→ Stated exercise A: Filter the entries below and copy each line that contains the string "Video". Case counts.

In my last post I was asking about the differences between an XJ and Liberty 8.25 since I want to regear my Comanche.

 

A lot of people had suggested that since I only want to run 31s and I have the mighty 2.5, I should just stick with the Dana 35 since an 8.25 with 31s would be about the same ground clearance as the Dana 35 with 29's. So I tried to do more research on the Dana 35 but mainly came up with "Just run a Super 35 kit" or "Turdy5 is junk, get rid of it", with one outlier from this forum saying that the non C-Clip Dana 35s were stout little axles for what they were designed to do.

 

The Dana 35 in my Comanche is a NON C-Clip Dana 35. I unfortunately cannot run a Super 35 kit in this axle because Superior no longer offers an alloy axles shaft kit for NON C-CLIP Dana 35s. This is the main reason I would swap the axle. I am really really paranoid of breaking an axle shaft and having the truck be down while I search for a spare axle shaft and I fell victim to the forum legend of the AX5 fragility multiple times).

→ Stated exercise B: Output the whole forum post about the Dana 35 axle above, word for word.

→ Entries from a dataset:
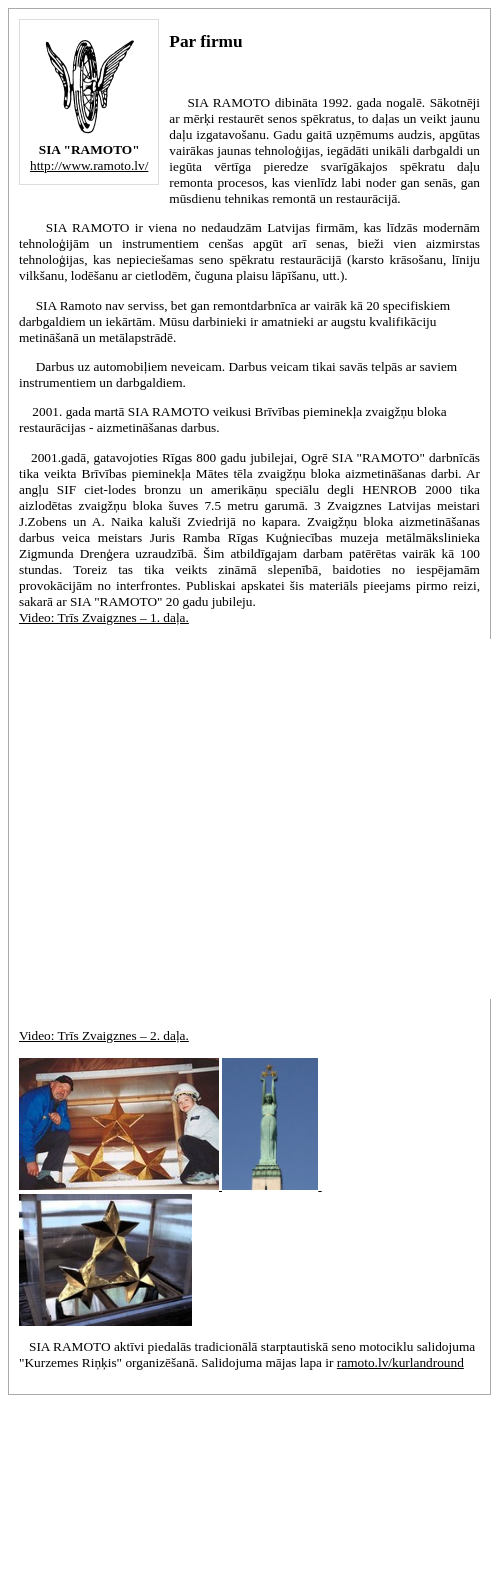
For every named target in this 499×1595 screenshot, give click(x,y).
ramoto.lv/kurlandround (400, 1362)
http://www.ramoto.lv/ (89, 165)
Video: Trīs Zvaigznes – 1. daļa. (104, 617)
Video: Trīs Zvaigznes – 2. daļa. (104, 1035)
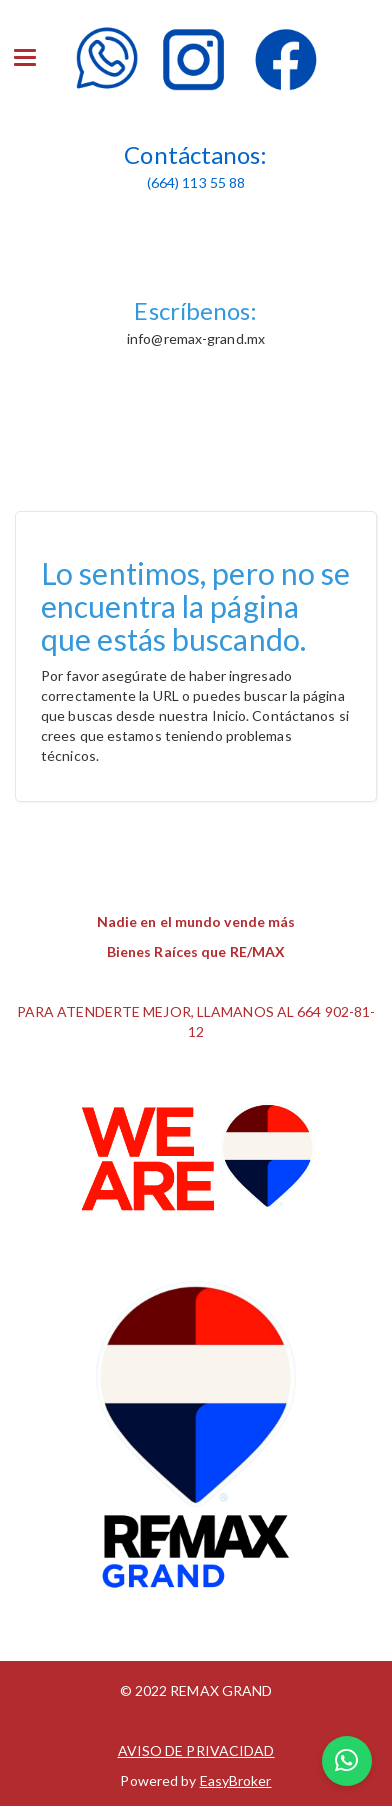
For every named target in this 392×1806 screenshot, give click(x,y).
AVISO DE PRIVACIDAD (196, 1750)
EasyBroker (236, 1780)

→ Correct output A:
Video: Trīs Zvaigznes – 1. daļa. (104, 617)
Video: Trīs Zvaigznes – 2. daļa. (104, 1035)

→ Correct output B:
In my last post I was asking about the differences between an XJ and Liberty 8.25 since I want to regear my Comanche.

 

A lot of people had suggested that since I only want to run 31s and I have the mighty 2.5, I should just stick with the Dana 35 since an 8.25 with 31s would be about the same ground clearance as the Dana 35 with 29's. So I tried to do more research on the Dana 35 but mainly came up with "Just run a Super 35 kit" or "Turdy5 is junk, get rid of it", with one outlier from this forum saying that the non C-Clip Dana 35s were stout little axles for what they were designed to do.

 

The Dana 35 in my Comanche is a NON C-Clip Dana 35. I unfortunately cannot run a Super 35 kit in this axle because Superior no longer offers an alloy axles shaft kit for NON C-CLIP Dana 35s. This is the main reason I would swap the axle. I am really really paranoid of breaking an axle shaft and having the truck be down while I search for a spare axle shaft and I fell victim to the forum legend of the AX5 fragility multiple times).